#### REQUIREMENT:
Copy out all the lines of the data that hold the word "pixels".

#### Stored items:
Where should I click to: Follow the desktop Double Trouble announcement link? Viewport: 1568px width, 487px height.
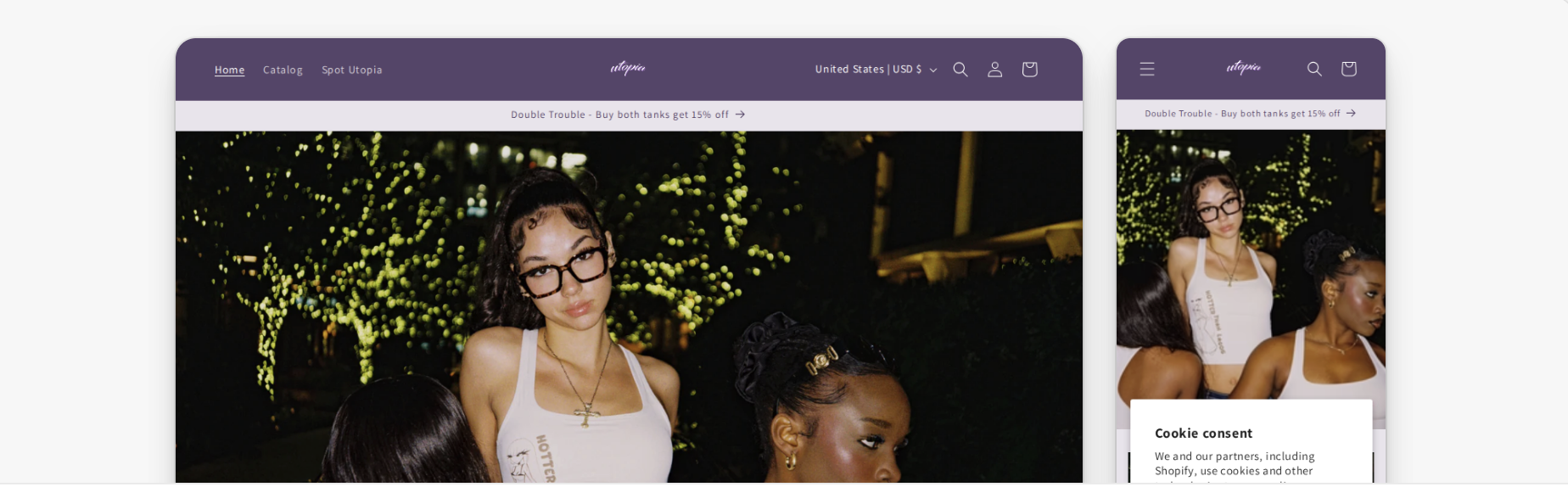click(x=628, y=115)

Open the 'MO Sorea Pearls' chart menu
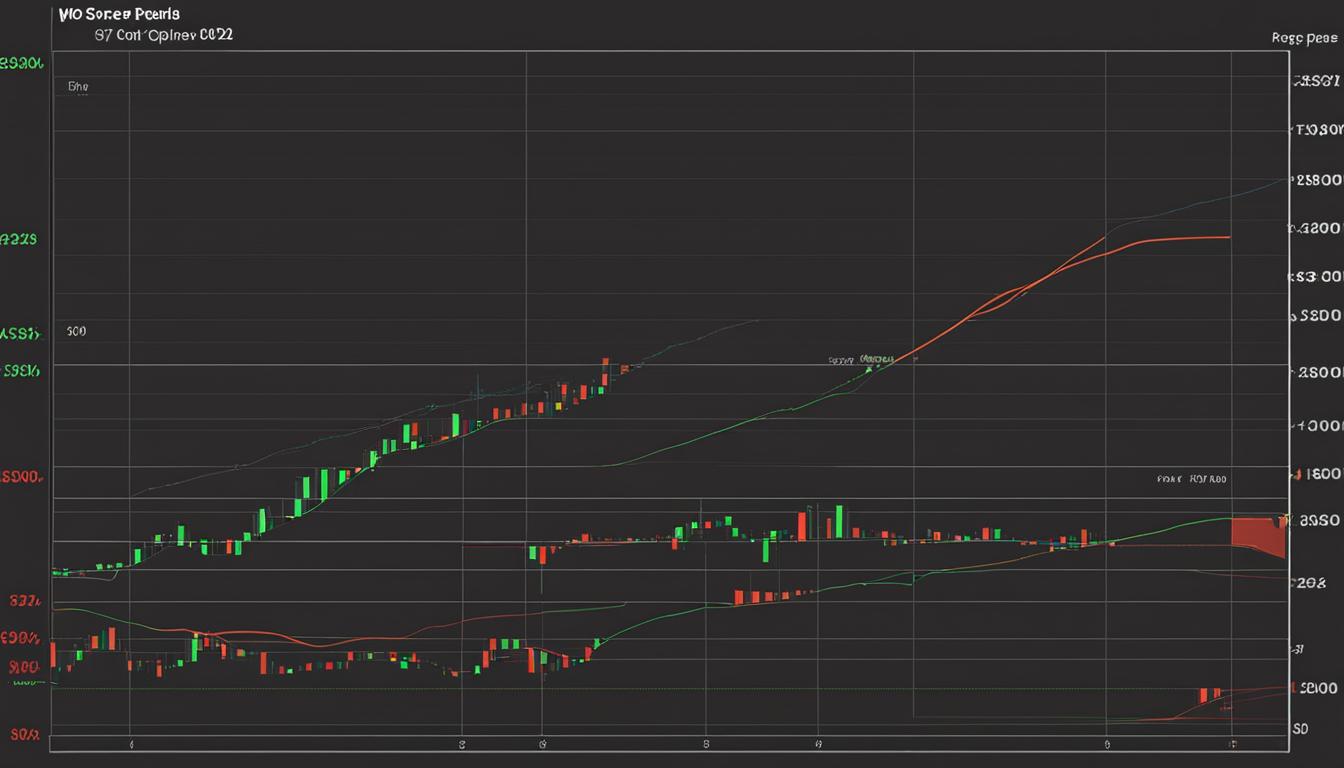coord(119,13)
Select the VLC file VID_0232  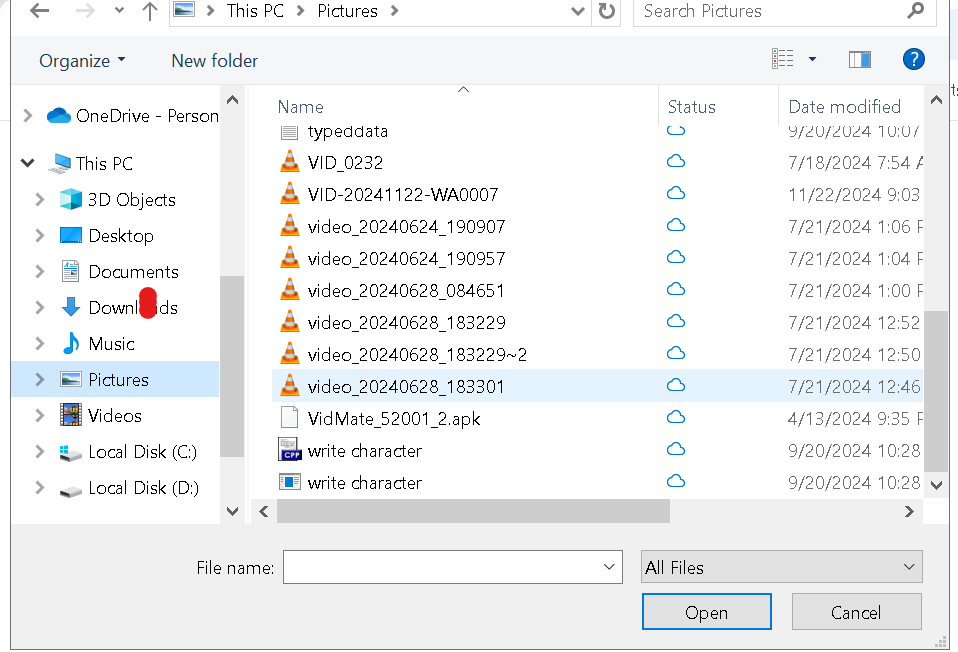tap(345, 163)
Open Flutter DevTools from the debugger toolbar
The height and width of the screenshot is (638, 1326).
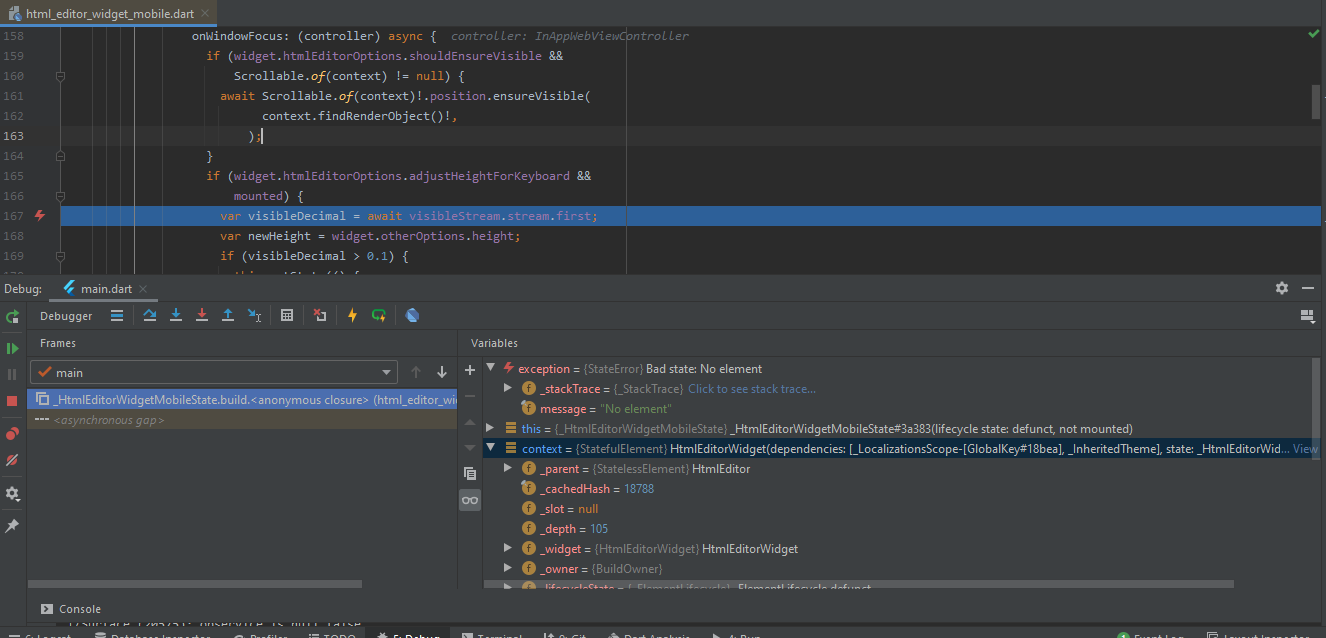point(412,315)
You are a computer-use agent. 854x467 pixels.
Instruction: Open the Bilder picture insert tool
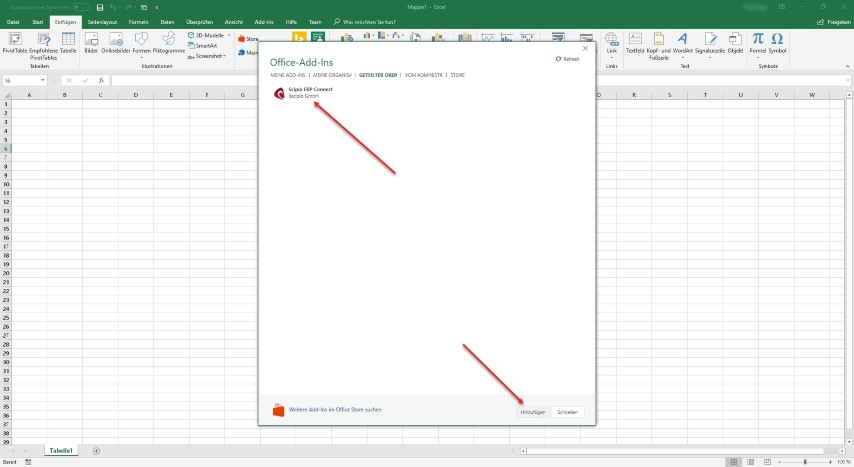click(92, 40)
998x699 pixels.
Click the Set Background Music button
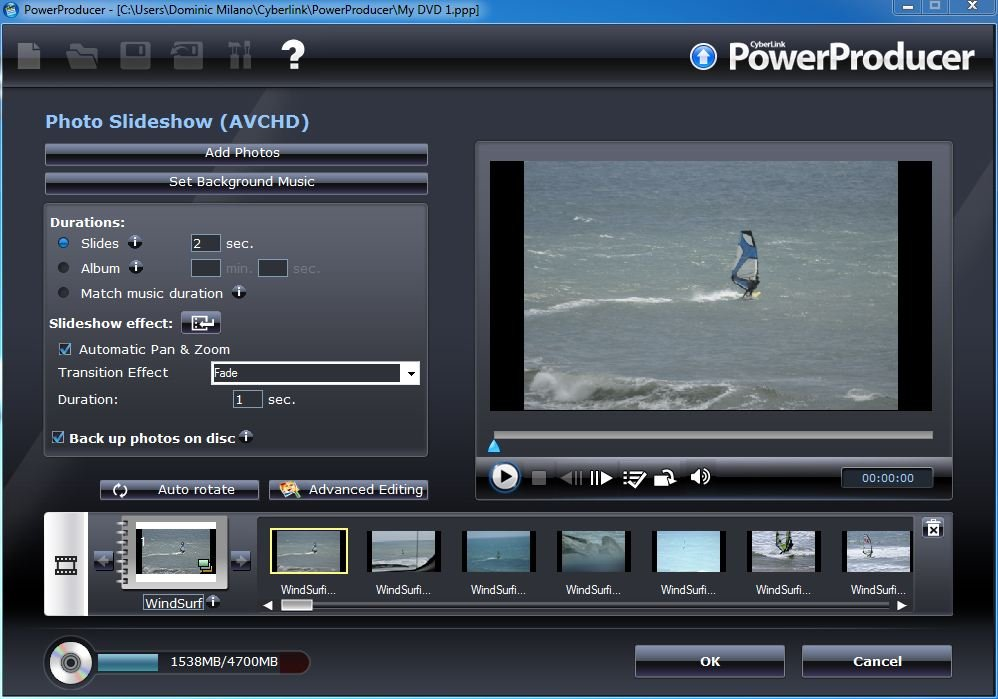pyautogui.click(x=236, y=182)
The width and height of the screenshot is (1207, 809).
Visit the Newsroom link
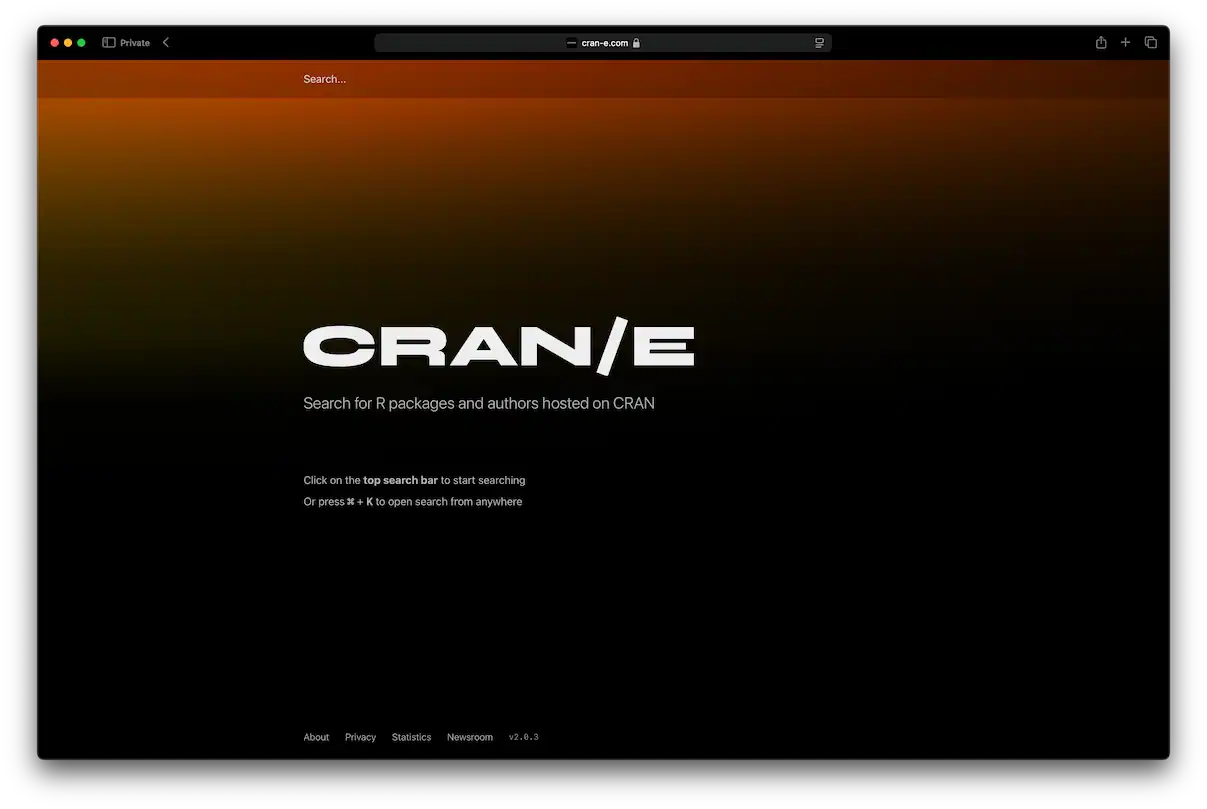[469, 737]

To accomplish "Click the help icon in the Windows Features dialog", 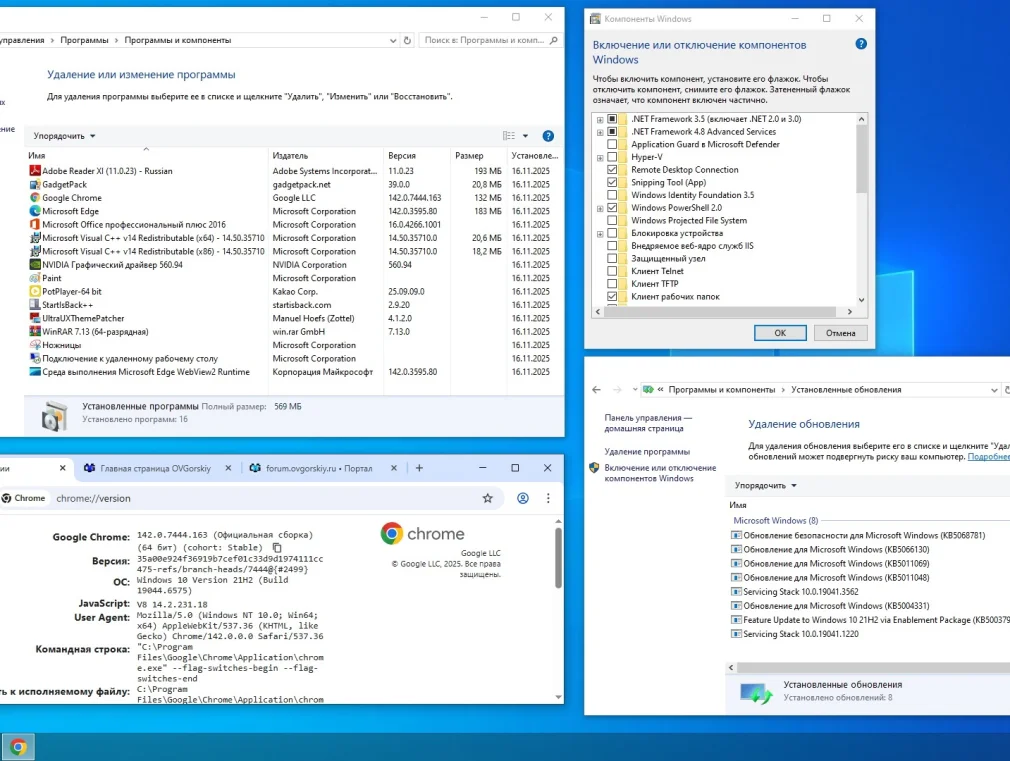I will coord(861,44).
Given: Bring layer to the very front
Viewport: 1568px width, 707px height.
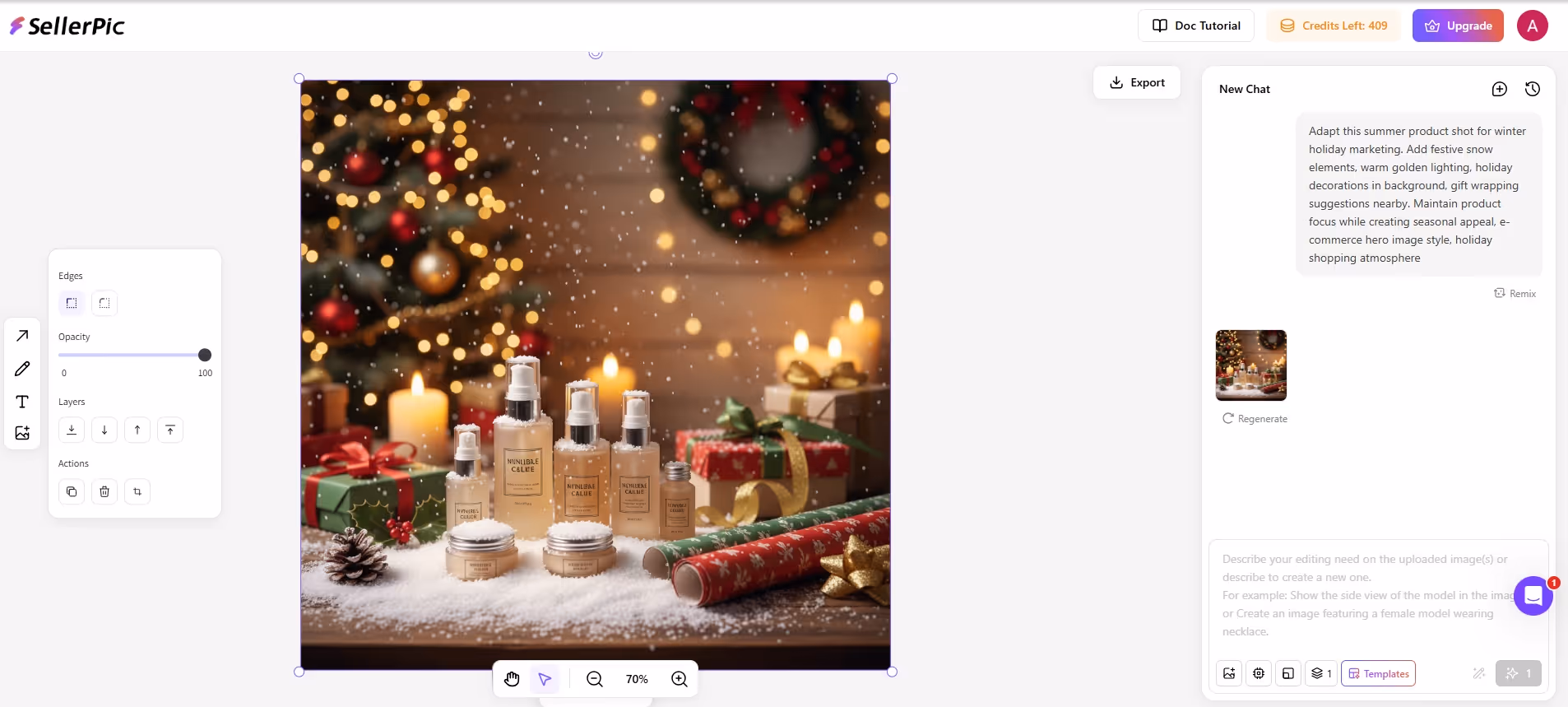Looking at the screenshot, I should (170, 430).
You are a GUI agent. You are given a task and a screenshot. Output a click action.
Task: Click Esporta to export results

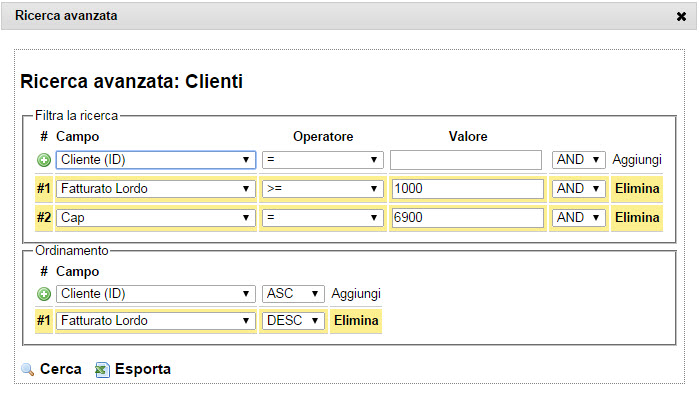[x=142, y=369]
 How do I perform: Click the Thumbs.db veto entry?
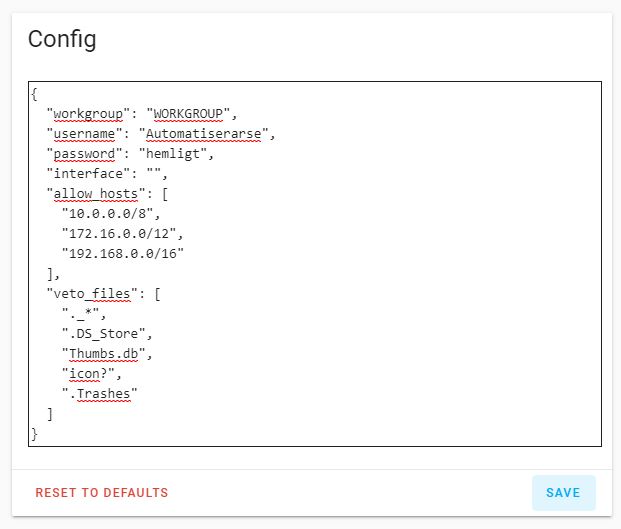(x=103, y=353)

#### RESULT OF THIS EXERCISE:
You are a computer-use agent. 854x467 pixels.
998x699 pixels.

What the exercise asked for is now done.